(Beginning of Extracted entries)

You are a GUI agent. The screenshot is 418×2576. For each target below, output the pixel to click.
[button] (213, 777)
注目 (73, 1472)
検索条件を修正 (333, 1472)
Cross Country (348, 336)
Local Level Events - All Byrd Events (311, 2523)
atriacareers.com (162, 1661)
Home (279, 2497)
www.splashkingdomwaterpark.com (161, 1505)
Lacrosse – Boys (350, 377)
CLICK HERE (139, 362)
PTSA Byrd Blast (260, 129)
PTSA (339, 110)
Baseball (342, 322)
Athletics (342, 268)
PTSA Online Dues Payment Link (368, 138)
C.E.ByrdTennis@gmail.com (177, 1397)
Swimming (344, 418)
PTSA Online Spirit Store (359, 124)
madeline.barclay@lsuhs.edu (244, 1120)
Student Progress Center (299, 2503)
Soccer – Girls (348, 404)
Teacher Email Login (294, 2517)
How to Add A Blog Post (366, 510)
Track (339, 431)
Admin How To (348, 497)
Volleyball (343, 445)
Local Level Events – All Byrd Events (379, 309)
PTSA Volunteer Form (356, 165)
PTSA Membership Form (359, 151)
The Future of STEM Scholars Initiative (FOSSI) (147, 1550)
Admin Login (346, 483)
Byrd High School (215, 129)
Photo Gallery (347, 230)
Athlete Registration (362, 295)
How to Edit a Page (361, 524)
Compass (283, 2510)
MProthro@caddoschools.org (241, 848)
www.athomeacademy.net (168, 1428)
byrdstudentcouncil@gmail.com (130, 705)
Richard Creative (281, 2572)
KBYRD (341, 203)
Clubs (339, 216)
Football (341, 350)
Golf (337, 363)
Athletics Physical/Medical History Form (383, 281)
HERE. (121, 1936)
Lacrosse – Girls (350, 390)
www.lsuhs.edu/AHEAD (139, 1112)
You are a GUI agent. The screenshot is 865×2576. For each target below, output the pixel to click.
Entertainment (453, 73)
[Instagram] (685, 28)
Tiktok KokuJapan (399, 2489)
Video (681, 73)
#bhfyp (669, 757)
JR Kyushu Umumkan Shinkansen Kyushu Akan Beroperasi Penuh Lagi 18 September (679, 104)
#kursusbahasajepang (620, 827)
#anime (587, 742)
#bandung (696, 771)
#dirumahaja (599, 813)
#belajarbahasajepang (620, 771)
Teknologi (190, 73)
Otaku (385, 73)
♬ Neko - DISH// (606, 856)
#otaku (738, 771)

(End of Extracted entries)

» Task goal
The lines to return are those with the string "output" in them; copy each from the entries above.

» Task solution
You are a GUI agent. The screenshot is 418×2576. For each target below, output the pixel to click.
You are a GUI agent. The screenshot is 865×2576. For each target below, output the pixel to click.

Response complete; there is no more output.